Africa Vision 525 Initiative
I met Professor Johan Galtung, a mathematician physicist turned socio-logist, on a bus ride in Kampala. He had travelled from Oslo, Norway’s capital, to Zimbabwe to study the impact of economic sanctions imposed by the United Nations against the rebel regime of Ian Smith in Rhodesia. Smith had declared that there would be no African majority rule over the European settlers in Rhodesia in another one thousand years.
Galtung said his visit had confirmed that sanctions do not bring down a regime but arouse a collective creative determination to overcome shortages of what were previously imported. Rhodesian industry benefited from new inventiveness for fabricating machinery and tools. It had injected heroism into economic productivity among whites in rebel Rhodesia. Chinua Achebe wrote that economic blockade led to “great ingenuity” in Biafra whose people “learned to refine its own oil”.
Galtung may have tickled his grey moustache when in 2008 the European Union and the United States imposed economic sanctions against Robert Mugabe’s Zimbabwe following his aggressive grabbing of land from 6,000 white farmers and distributed them to 276,000 black farmers. His minister for Indigenisation and National Economic Empowerment, Saviour Kasukuwere, told Baffour Ankomah of New Africa that: “Before the sanctions, we didn’t even know where fuel for our cars came from… We now run our own oil companies; our own bread-making companies, our own manufacturing companies and our own tourism and hospitality companies”.
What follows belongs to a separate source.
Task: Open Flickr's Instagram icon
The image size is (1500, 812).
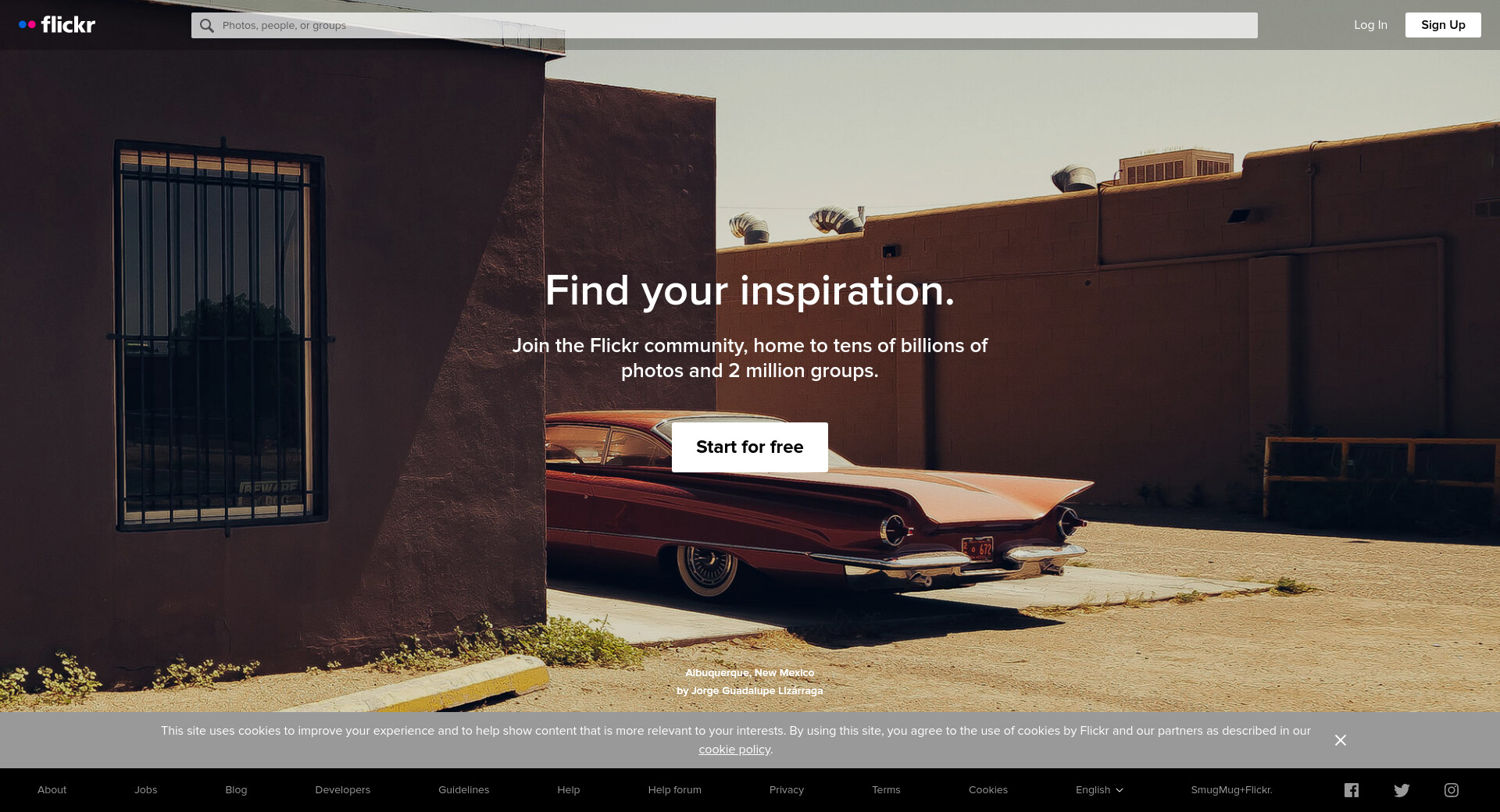Action: coord(1452,790)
But Mugabe faced a lot more than 2009 sanctions. Olusegun Obasanjo’s military administration had bullied Prime Minister Margaret Thatcher by nationalising British assets in Nigeria to force her to bully Ian Smith and his South African supporters to accept elections which would enable African majority votes to determine who would rule. On his part Obasanjo pressurised Mugabe to accept that he would NOT redistribute land for TEN years after independence. Twenty seats in parliament would be reserved for white members voted for by only white voters so that they would not be outnumbered by black voters. Mugabe was very bitter. His people had died fighting for a promise of taking back land from white farmers.
In a television interview, President Obasanjo later confessed that when 1990 arrived they begged Mugabe not to implement the land reform his people had waited for with brewing fury. African leaders feared that white leaders in South Africa would not release Nelson Mandela if they saw Mugabe throwing out whites from farm lands and distributing it to his liberation fighters. Mugabe’s credibility and legitimacy was depleting rapidly and his solidarity with liberation movement in South Africa and Namibia was bleeding profusely.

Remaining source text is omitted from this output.